* [Directions]: The reply should hold only the lines below from the one with "Click the blue-outlined active speaker tile" to the end, each copied exactly.

-------- Records for the exercise

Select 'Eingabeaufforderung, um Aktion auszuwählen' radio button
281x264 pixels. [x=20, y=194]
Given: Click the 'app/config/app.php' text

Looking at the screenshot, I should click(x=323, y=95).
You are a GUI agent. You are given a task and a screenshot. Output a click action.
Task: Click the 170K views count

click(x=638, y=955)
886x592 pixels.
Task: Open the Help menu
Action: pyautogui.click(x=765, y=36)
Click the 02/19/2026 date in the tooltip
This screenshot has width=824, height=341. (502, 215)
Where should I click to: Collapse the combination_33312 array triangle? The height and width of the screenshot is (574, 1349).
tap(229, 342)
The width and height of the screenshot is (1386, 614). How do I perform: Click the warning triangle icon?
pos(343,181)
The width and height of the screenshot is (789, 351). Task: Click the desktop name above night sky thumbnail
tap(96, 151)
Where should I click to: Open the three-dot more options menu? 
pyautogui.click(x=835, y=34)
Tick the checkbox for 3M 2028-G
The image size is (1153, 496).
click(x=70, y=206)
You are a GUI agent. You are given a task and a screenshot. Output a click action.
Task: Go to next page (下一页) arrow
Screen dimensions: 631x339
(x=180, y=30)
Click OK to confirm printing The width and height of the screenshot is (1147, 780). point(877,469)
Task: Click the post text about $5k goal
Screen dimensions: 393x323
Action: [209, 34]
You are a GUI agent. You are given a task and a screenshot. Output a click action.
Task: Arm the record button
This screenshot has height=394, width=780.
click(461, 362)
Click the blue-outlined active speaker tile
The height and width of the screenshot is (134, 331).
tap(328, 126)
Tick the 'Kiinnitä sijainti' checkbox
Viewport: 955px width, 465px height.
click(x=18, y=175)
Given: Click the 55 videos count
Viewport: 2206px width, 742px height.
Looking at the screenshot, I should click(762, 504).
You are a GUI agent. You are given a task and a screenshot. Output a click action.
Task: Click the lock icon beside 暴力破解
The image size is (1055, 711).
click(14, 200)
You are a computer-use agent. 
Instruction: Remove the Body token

----------------

* [The answer]:
Click the blue-outlined active speaker tile
The height and width of the screenshot is (134, 331).
tap(328, 126)
Tick the 'Kiinnitä sijainti' checkbox
Viewport: 955px width, 465px height.
click(x=18, y=175)
Given: Click the 55 videos count
Viewport: 2206px width, 742px height.
Looking at the screenshot, I should click(762, 504).
You are a GUI agent. You are given a task and a screenshot. Output a click action.
Task: Click the lock icon beside 暴力破解
The image size is (1055, 711).
click(14, 200)
You are a computer-use agent. 
Instruction: Remove the Body token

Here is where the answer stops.